Ram Etwareea a interpellé le Premier ministre, Navin Ramgoolam, sur la montagne de la dette publique, qui reste sur la tendance haussière. Il a fait comprendre que le montant estimé était de Rs 679,7 milliards à fin juin 2026, mais que ce montant a été presque atteint à mars dernier, soit une augmentation de Rs 14,3 milliards de décembre 2025 à mars dernier.
D’emblée, le Premier ministre a d’abord fait référence à la dette publique lorsque le parti Travailliste avait quitté le pouvoir en décembre 2014. « Le ratio de la dette du secteur public par rapport au PIB s’élevait à 58,8%, soit en-dessous de la limite légale de 60% alors en vigueur », dit-il. Cependant, a-t-il poursuivi, la gestion budgétaire « irresponsable » du précédent gouvernement a entraîné une forte augmentation du taux de la dette, lequel a atteint 87,7% en décembre 2024, sur la base des chiffres révisés du PIB. « En termes absolus, la dette du secteur public est passée de Rs 238 milliards en décembre 2014 à Rs 608,2 milliards en décembre 2024, soit une augmentation de Rs 370 milliards », poursuit-il.
Le plafond de la dette avait, par la suite, été élevé à 80% du PIB, au lieu de 60%. « En raison de la situation budgétaire précaire dont nous avons hérité, caractérisée par un niveau élevé de dette associé à un déficit considérable, nous avons dû engager un programme de consolidation budgétaire. »
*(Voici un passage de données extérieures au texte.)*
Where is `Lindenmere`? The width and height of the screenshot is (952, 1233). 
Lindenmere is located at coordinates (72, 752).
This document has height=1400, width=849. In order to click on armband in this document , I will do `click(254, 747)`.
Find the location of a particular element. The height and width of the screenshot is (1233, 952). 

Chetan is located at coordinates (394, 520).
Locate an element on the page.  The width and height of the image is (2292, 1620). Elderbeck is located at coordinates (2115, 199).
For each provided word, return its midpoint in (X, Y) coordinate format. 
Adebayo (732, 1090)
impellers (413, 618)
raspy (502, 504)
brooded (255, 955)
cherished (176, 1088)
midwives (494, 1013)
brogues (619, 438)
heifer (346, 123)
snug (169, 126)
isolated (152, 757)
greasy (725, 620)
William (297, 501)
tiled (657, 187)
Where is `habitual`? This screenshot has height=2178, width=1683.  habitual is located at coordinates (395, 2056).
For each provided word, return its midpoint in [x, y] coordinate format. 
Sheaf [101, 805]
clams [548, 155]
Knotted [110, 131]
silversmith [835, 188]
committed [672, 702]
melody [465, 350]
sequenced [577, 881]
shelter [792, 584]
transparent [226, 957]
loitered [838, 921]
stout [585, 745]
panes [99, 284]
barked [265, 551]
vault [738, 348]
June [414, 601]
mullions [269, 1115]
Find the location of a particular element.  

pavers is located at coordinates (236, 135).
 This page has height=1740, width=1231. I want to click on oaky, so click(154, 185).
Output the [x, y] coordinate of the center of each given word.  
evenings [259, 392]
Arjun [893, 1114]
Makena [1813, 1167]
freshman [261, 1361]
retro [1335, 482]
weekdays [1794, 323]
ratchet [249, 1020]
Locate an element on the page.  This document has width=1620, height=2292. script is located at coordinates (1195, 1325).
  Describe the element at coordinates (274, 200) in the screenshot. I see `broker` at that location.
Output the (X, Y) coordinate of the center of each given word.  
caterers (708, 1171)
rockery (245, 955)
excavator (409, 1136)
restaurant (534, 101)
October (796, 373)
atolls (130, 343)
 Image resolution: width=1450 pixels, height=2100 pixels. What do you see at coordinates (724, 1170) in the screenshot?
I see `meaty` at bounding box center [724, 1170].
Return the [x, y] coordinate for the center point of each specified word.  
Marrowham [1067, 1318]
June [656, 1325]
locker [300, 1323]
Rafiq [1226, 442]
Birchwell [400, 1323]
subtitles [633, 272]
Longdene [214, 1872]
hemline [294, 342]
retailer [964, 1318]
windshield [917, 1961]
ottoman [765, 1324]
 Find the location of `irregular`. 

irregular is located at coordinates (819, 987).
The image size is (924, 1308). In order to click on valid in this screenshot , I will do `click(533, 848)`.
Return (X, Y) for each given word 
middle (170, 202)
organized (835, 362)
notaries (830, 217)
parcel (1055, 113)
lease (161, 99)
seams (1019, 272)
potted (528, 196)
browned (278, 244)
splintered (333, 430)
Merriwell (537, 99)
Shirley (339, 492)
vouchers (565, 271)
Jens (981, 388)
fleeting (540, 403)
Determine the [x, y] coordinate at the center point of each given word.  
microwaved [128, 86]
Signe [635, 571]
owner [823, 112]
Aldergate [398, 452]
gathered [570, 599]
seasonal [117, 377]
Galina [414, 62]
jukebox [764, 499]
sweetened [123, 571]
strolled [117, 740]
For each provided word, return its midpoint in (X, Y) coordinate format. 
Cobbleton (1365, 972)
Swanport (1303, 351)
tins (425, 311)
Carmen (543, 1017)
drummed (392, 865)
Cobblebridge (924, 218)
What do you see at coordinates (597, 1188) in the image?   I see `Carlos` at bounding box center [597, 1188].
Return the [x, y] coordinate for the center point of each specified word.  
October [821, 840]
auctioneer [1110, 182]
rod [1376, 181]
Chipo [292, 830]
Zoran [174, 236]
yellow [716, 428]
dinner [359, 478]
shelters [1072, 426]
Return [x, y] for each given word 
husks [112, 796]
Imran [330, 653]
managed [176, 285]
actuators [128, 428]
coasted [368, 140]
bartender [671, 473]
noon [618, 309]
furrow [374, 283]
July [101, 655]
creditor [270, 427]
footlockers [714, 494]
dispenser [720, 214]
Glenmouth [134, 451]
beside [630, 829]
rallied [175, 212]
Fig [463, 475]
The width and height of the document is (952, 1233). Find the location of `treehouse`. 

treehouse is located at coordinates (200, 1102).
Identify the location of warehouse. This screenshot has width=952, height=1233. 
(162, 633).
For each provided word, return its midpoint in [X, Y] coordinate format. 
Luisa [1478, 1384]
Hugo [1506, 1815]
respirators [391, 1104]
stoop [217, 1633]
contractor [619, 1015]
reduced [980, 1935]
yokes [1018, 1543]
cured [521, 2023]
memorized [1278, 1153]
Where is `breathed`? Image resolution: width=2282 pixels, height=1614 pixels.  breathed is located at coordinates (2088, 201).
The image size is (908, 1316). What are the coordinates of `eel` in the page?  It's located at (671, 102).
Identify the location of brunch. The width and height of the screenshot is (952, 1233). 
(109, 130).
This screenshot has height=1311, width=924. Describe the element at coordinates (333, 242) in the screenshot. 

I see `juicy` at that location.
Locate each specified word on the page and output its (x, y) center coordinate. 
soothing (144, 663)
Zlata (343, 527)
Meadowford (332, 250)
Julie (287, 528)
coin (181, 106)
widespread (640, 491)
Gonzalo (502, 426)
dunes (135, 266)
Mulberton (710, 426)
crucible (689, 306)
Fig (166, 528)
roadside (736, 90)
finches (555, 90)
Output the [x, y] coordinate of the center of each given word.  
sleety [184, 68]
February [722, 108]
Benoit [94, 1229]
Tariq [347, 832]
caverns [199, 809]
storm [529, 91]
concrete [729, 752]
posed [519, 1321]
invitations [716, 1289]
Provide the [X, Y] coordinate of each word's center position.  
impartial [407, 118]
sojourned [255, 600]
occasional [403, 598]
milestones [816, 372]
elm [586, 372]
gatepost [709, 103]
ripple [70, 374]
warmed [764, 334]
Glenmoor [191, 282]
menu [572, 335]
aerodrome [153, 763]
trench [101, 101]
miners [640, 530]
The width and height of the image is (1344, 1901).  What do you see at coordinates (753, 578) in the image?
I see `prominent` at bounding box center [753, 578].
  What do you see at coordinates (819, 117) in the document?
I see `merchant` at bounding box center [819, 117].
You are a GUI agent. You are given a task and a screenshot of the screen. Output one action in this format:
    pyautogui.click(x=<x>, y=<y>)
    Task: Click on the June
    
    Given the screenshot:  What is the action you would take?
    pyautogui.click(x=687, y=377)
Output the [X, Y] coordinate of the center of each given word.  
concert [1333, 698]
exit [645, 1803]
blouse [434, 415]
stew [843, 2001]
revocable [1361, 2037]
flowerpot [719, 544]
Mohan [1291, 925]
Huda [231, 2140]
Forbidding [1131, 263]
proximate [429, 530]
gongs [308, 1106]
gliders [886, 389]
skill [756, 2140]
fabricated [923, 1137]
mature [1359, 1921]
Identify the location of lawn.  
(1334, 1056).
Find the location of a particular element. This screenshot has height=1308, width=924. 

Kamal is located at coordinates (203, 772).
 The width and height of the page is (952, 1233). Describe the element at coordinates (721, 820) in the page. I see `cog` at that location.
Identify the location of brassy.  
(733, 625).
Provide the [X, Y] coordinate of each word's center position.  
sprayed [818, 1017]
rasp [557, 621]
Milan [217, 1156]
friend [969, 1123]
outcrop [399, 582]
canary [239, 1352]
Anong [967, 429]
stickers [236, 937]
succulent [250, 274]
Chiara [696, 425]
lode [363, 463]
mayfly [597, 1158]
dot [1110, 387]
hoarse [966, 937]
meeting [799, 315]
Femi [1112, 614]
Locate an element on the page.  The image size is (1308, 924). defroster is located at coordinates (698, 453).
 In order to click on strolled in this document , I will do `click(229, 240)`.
Dans les prévisions budgétaires 2025-26, il était prévu que la dette du secteur public atteigne Rs 679,7 milliards à fin juin 2026, représentant 88,3% du PIB. À fin mars 2026, la dette était estimée à Rs 675,4 milliards, contre Rs 661,1 milliards à fin décembre 2025. « Cela représente une augmentation de Rs 14,3 milliards au cours de cette période », fait-il valoir.
Navin Ramgoolam explique que cette augmentation du niveau de la dette s’explique principalement par une hausse de la dette du gouvernement central de Rs 11,1 milliards. Elle résulte du fait que des dépenses de Rs 56 milliards ont dépassé les recettes de Rs 46 milliards durant le premier trimestre de cette année. « Les principaux facteurs contributifs étant le paiement de la compensation salariale et des pensions de base. »
Ensuite, a déclaré le Premier ministre, il y a eu une augmentation de la dette des entreprises publiques d’environ Rs 3,2 milliards, principalement due à des facilités de découvert bancaire plus élevées de Rs 1,5 milliard et de Rs 1,1 milliard, respectivement pour le Centrtal Electricity Board (CEB) et la State Trading Corporation (STC). Cela, afin de faire face à l’augmentation des besoins en fonds de roulement et en devises étrangères causée par la hausse des prix internationaux du pétrole, en raison du conflit au Moyen-Orient.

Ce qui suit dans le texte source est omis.